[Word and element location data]

# # # # #

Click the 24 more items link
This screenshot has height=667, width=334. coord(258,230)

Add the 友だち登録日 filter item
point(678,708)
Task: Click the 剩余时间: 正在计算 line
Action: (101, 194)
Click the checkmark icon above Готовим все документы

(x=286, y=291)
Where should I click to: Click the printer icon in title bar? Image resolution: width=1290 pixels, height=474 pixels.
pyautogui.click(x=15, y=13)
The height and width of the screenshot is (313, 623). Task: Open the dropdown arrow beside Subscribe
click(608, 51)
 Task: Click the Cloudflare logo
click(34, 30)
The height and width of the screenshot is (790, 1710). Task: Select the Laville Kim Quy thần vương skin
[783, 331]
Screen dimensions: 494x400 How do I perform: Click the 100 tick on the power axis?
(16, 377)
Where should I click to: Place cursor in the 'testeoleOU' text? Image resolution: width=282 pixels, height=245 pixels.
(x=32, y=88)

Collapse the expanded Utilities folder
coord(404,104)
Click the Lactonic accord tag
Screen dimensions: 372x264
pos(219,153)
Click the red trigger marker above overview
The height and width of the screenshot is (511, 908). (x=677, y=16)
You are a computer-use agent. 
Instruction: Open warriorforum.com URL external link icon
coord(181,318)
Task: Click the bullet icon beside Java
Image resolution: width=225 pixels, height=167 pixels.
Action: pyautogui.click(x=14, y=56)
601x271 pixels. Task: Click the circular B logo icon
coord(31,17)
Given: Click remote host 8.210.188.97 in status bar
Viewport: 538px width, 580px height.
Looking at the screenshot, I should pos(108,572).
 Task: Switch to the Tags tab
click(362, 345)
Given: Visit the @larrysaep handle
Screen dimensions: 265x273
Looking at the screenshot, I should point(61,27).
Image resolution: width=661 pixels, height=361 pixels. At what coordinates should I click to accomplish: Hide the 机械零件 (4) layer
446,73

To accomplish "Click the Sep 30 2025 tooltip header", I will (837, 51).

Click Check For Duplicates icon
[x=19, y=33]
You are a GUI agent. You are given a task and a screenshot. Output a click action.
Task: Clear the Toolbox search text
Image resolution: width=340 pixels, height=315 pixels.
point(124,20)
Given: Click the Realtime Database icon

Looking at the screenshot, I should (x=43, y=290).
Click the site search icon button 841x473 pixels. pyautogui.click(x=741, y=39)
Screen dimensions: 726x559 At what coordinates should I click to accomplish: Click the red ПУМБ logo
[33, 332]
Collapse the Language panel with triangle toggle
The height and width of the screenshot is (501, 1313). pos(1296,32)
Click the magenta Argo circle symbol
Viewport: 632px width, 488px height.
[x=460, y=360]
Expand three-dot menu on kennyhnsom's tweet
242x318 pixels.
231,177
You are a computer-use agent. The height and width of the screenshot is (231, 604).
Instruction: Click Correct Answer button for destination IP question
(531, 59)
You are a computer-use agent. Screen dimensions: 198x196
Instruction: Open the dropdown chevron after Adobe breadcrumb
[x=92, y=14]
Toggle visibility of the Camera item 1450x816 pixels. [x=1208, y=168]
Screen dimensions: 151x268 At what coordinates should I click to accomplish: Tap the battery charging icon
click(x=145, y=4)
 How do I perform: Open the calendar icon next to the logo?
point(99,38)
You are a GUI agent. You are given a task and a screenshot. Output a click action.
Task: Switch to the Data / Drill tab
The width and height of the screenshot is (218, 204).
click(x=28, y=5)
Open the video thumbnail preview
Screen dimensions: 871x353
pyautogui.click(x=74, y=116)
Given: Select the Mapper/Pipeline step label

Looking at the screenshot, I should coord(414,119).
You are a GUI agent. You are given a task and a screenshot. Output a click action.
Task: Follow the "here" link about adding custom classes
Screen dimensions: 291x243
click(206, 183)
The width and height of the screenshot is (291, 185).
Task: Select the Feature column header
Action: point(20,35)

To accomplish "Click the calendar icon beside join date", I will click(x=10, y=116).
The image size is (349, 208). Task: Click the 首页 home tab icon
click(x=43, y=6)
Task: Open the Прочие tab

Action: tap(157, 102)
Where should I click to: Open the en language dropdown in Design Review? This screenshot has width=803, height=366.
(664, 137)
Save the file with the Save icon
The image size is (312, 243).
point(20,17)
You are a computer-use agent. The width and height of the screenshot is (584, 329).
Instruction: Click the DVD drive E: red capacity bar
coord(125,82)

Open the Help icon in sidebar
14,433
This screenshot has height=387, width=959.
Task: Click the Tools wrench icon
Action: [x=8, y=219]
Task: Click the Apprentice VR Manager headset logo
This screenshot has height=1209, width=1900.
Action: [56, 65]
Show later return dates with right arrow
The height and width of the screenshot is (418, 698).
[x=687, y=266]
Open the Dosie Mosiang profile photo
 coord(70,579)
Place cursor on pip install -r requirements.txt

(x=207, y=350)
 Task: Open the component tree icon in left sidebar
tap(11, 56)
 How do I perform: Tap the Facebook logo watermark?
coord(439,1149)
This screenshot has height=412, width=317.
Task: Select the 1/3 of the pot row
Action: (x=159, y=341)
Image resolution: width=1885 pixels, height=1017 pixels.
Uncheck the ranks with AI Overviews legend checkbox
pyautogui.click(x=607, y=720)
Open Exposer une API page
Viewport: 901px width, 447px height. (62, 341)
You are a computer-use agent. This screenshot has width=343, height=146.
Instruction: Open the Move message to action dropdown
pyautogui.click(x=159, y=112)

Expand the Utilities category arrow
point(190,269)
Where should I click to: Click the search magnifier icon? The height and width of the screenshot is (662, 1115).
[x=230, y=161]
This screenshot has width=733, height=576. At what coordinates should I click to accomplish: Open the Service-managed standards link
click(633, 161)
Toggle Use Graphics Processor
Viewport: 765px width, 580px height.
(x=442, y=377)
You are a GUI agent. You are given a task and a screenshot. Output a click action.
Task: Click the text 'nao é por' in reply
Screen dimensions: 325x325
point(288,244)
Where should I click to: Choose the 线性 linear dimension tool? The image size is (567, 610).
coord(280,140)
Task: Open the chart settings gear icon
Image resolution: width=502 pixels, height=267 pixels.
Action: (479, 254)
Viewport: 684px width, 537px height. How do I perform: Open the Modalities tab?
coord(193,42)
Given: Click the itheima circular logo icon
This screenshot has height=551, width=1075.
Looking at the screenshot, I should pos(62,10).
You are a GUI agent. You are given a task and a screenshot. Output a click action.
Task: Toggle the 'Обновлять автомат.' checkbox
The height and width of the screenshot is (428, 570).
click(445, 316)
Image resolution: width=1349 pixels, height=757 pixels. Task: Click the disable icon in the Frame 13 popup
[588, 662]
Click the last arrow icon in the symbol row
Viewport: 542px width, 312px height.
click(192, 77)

# # # # #

Render each line of the entries above as a Markdown table with the columns Row and Entry line. Skip blank lines.

| Row | Entry line |
|---|---|
| 1 | Click the 24 more items link |
| 2 | This screenshot has height=667, width=334. coord(258,230) |
| 3 | Add the 友だち登録日 filter item |
| 4 | point(678,708) |
| 5 | Task: Click the 剩余时间: 正在计算 line |
| 6 | Action: (101, 194) |
| 7 | Click the checkmark icon above Готовим все документы |
| 8 | (x=286, y=291) |
| 9 | Where should I click to: Click the printer icon in title bar? Image resolution: width=1290 pixels, height=474 pixels. |
| 10 | pyautogui.click(x=15, y=13) |
| 11 | The height and width of the screenshot is (313, 623). Task: Open the dropdown arrow beside Subscribe |
| 12 | click(608, 51) |
| 13 |  Task: Click the Cloudflare logo |
| 14 | click(34, 30) |
| 15 | The height and width of the screenshot is (790, 1710). Task: Select the Laville Kim Quy thần vương skin |
| 16 | [783, 331] |
| 17 | Screen dimensions: 494x400 How do I perform: Click the 100 tick on the power axis? |
| 18 | (16, 377) |
| 19 | Where should I click to: Place cursor in the 'testeoleOU' text? Image resolution: width=282 pixels, height=245 pixels. |
| 20 | (x=32, y=88) |
| 21 | Collapse the expanded Utilities folder |
| 22 | coord(404,104) |
| 23 | Click the Lactonic accord tag |
| 24 | Screen dimensions: 372x264 |
| 25 | pos(219,153) |
| 26 | Click the red trigger marker above overview |
| 27 | The height and width of the screenshot is (511, 908). (x=677, y=16) |
| 28 | You are a computer-use agent.  |
| 29 | Instruction: Open warriorforum.com URL external link icon |
| 30 | coord(181,318) |
| 31 | Task: Click the bullet icon beside Java |
| 32 | Image resolution: width=225 pixels, height=167 pixels. |
| 33 | Action: pyautogui.click(x=14, y=56) |
| 34 | 601x271 pixels. Task: Click the circular B logo icon |
| 35 | coord(31,17) |
| 36 | Given: Click remote host 8.210.188.97 in status bar |
| 37 | Viewport: 538px width, 580px height. |
| 38 | Looking at the screenshot, I should pos(108,572). |
| 39 |  Task: Switch to the Tags tab |
| 40 | click(362, 345) |
| 41 | Given: Visit the @larrysaep handle |
| 42 | Screen dimensions: 265x273 |
| 43 | Looking at the screenshot, I should point(61,27). |
| 44 | Image resolution: width=661 pixels, height=361 pixels. At what coordinates should I click to accomplish: Hide the 机械零件 (4) layer |
| 45 | 446,73 |
| 46 | To accomplish "Click the Sep 30 2025 tooltip header", I will (837, 51). |
| 47 | Click Check For Duplicates icon |
| 48 | [x=19, y=33] |
| 49 | You are a GUI agent. You are given a task and a screenshot. Output a click action. |
| 50 | Task: Clear the Toolbox search text |
| 51 | Image resolution: width=340 pixels, height=315 pixels. |
| 52 | point(124,20) |
| 53 | Given: Click the Realtime Database icon |
| 54 | Looking at the screenshot, I should (x=43, y=290). |
| 55 | Click the site search icon button 841x473 pixels. pyautogui.click(x=741, y=39) |
| 56 | Screen dimensions: 726x559 At what coordinates should I click to accomplish: Click the red ПУМБ logo |
| 57 | [33, 332] |
| 58 | Collapse the Language panel with triangle toggle |
| 59 | The height and width of the screenshot is (501, 1313). pos(1296,32) |
| 60 | Click the magenta Argo circle symbol |
| 61 | Viewport: 632px width, 488px height. |
| 62 | [x=460, y=360] |
| 63 | Expand three-dot menu on kennyhnsom's tweet |
| 64 | 242x318 pixels. |
| 65 | 231,177 |
| 66 | You are a computer-use agent. The height and width of the screenshot is (231, 604). |
| 67 | Instruction: Click Correct Answer button for destination IP question |
| 68 | (531, 59) |
| 69 | You are a computer-use agent. Screen dimensions: 198x196 |
| 70 | Instruction: Open the dropdown chevron after Adobe breadcrumb |
| 71 | [x=92, y=14] |
| 72 | Toggle visibility of the Camera item 1450x816 pixels. [x=1208, y=168] |
| 73 | Screen dimensions: 151x268 At what coordinates should I click to accomplish: Tap the battery charging icon |
| 74 | click(x=145, y=4) |
| 75 |  How do I perform: Open the calendar icon next to the logo? |
| 76 | point(99,38) |
| 77 | You are a GUI agent. You are given a task and a screenshot. Output a click action. |
| 78 | Task: Switch to the Data / Drill tab |
| 79 | The width and height of the screenshot is (218, 204). |
| 80 | click(x=28, y=5) |
| 81 | Open the video thumbnail preview |
| 82 | Screen dimensions: 871x353 |
| 83 | pyautogui.click(x=74, y=116) |
| 84 | Given: Select the Mapper/Pipeline step label |
| 85 | Looking at the screenshot, I should coord(414,119). |
| 86 | You are a GUI agent. You are given a task and a screenshot. Output a click action. |
| 87 | Task: Follow the "here" link about adding custom classes |
| 88 | Screen dimensions: 291x243 |
| 89 | click(206, 183) |
| 90 | The width and height of the screenshot is (291, 185). |
| 91 | Task: Select the Feature column header |
| 92 | Action: point(20,35) |
| 93 | To accomplish "Click the calendar icon beside join date", I will click(x=10, y=116). |
| 94 | The image size is (349, 208). Task: Click the 首页 home tab icon |
| 95 | click(x=43, y=6) |
| 96 | Task: Open the Прочие tab |
| 97 | Action: tap(157, 102) |
| 98 | Where should I click to: Open the en language dropdown in Design Review? This screenshot has width=803, height=366. |
| 99 | (664, 137) |
| 100 | Save the file with the Save icon |
| 101 | The image size is (312, 243). |
| 102 | point(20,17) |
| 103 | You are a computer-use agent. The width and height of the screenshot is (584, 329). |
| 104 | Instruction: Click the DVD drive E: red capacity bar |
| 105 | coord(125,82) |
| 106 | Open the Help icon in sidebar |
| 107 | 14,433 |
| 108 | This screenshot has height=387, width=959. |
| 109 | Task: Click the Tools wrench icon |
| 110 | Action: [x=8, y=219] |
| 111 | Task: Click the Apprentice VR Manager headset logo |
| 112 | This screenshot has height=1209, width=1900. |
| 113 | Action: [56, 65] |
| 114 | Show later return dates with right arrow |
| 115 | The height and width of the screenshot is (418, 698). |
| 116 | [x=687, y=266] |
| 117 | Open the Dosie Mosiang profile photo |
| 118 |  coord(70,579) |
| 119 | Place cursor on pip install -r requirements.txt |
| 120 | (x=207, y=350) |
| 121 |  Task: Open the component tree icon in left sidebar |
| 122 | tap(11, 56) |
| 123 |  How do I perform: Tap the Facebook logo watermark? |
| 124 | coord(439,1149) |
| 125 | This screenshot has height=412, width=317. |
| 126 | Task: Select the 1/3 of the pot row |
| 127 | Action: (x=159, y=341) |
| 128 | Image resolution: width=1885 pixels, height=1017 pixels. |
| 129 | Uncheck the ranks with AI Overviews legend checkbox |
| 130 | pyautogui.click(x=607, y=720) |
| 131 | Open Exposer une API page |
| 132 | Viewport: 901px width, 447px height. (62, 341) |
| 133 | You are a computer-use agent. This screenshot has width=343, height=146. |
| 134 | Instruction: Open the Move message to action dropdown |
| 135 | pyautogui.click(x=159, y=112) |
| 136 | Expand the Utilities category arrow |
| 137 | point(190,269) |
| 138 | Where should I click to: Click the search magnifier icon? The height and width of the screenshot is (662, 1115). |
| 139 | [x=230, y=161] |
| 140 | This screenshot has width=733, height=576. At what coordinates should I click to accomplish: Open the Service-managed standards link |
| 141 | click(633, 161) |
| 142 | Toggle Use Graphics Processor |
| 143 | Viewport: 765px width, 580px height. |
| 144 | (x=442, y=377) |
| 145 | You are a GUI agent. You are given a task and a screenshot. Output a click action. |
| 146 | Task: Click the text 'nao é por' in reply |
| 147 | Screen dimensions: 325x325 |
| 148 | point(288,244) |
| 149 | Where should I click to: Choose the 线性 linear dimension tool? The image size is (567, 610). |
| 150 | coord(280,140) |
| 151 | Task: Open the chart settings gear icon |
| 152 | Image resolution: width=502 pixels, height=267 pixels. |
| 153 | Action: (479, 254) |
| 154 | Viewport: 684px width, 537px height. How do I perform: Open the Modalities tab? |
| 155 | coord(193,42) |
| 156 | Given: Click the itheima circular logo icon |
| 157 | This screenshot has height=551, width=1075. |
| 158 | Looking at the screenshot, I should pos(62,10). |
| 159 | You are a GUI agent. You are given a task and a screenshot. Output a click action. |
| 160 | Task: Toggle the 'Обновлять автомат.' checkbox |
| 161 | The height and width of the screenshot is (428, 570). |
| 162 | click(445, 316) |
| 163 | Image resolution: width=1349 pixels, height=757 pixels. Task: Click the disable icon in the Frame 13 popup |
| 164 | [588, 662] |
| 165 | Click the last arrow icon in the symbol row |
| 166 | Viewport: 542px width, 312px height. |
| 167 | click(192, 77) |